2. You might be settling if you feel that you cannot be yourself when you are with your partner.
If you feel the need to hide important parts of yourself from your partner, you are never going to feel authentically loved and accepted. All people have quirks and weird characteristics that make them unique and you shouldn’t need to hide those from your partner. Everyone should have the opportunity to feel seen, understood, and accepted by their partner.
3. You might be settling if you are ignoring your needs, wants, and desires.

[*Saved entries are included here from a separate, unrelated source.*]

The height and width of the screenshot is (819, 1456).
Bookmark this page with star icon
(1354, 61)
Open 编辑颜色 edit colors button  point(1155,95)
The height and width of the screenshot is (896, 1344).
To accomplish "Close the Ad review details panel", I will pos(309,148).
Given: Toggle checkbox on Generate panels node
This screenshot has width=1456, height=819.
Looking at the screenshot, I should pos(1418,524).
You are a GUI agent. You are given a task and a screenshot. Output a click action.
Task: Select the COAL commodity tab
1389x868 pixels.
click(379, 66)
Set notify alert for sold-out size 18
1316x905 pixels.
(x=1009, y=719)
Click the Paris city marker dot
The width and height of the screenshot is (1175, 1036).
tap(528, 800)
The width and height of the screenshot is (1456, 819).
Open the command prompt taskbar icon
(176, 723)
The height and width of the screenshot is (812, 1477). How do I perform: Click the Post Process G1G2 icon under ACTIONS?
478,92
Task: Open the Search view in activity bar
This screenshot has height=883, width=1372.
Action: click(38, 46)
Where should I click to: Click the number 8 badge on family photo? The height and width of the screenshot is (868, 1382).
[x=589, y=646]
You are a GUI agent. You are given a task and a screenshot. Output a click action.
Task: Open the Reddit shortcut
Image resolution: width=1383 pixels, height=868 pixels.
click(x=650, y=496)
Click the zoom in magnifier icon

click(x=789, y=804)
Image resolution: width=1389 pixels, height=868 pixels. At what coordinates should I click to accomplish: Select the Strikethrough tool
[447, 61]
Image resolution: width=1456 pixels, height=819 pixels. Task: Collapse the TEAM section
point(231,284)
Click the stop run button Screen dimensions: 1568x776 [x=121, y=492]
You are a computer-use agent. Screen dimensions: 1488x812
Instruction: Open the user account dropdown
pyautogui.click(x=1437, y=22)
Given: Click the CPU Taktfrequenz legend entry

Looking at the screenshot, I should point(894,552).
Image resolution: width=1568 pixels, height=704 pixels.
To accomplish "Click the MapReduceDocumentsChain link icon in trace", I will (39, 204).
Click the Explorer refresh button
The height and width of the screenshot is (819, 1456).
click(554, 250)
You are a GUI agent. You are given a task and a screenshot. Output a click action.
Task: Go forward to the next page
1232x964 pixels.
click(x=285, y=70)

If you notice that you are staying in a relationship, but are neglecting what you know you want, you are definitely settling. Think about your non-negotiable desires and know that it’s okay to wait for the right fit. Even if your partner is unable to fulfill certain aspects of what you want from your life, in a healthy relationship those issues need to be spoken about and addressed.
4. You might be settling if you are not getting the sex you want.
The frequency, quality, and type of sexual intimacy that people want can vary from person to person. If you are not feeling open to discussing your sexual preferences with a partner, that could indicate feelings of mistrust or fears around intimacy. If you feel unsatisfied with your sex life, a healthy relationship can be a great foundation to explore different types of sexual play with your partner. When you feel uncomfortable asking for sex or talking about it, that needs to be addressed because that conversation doesn’t usually get easier with time.
5. You might be settling if your partner asks you to give up a part of yourself.
If something is important to you, think long and hard before you give it up for a relationship. Giving up a part of yourself for a partner is a recipe for future resentment.
A realistic relationship is always going to involve challenges to work through, difficulties to face, and tough conversations.
When you make a decision to be with someone long term, it makes a lot of sense to evaluate your relationship. If you do so and you feel like you might be settling, it’s worth taking the time to make sure this is the right relationship for you.
The pressure to settle can be very real.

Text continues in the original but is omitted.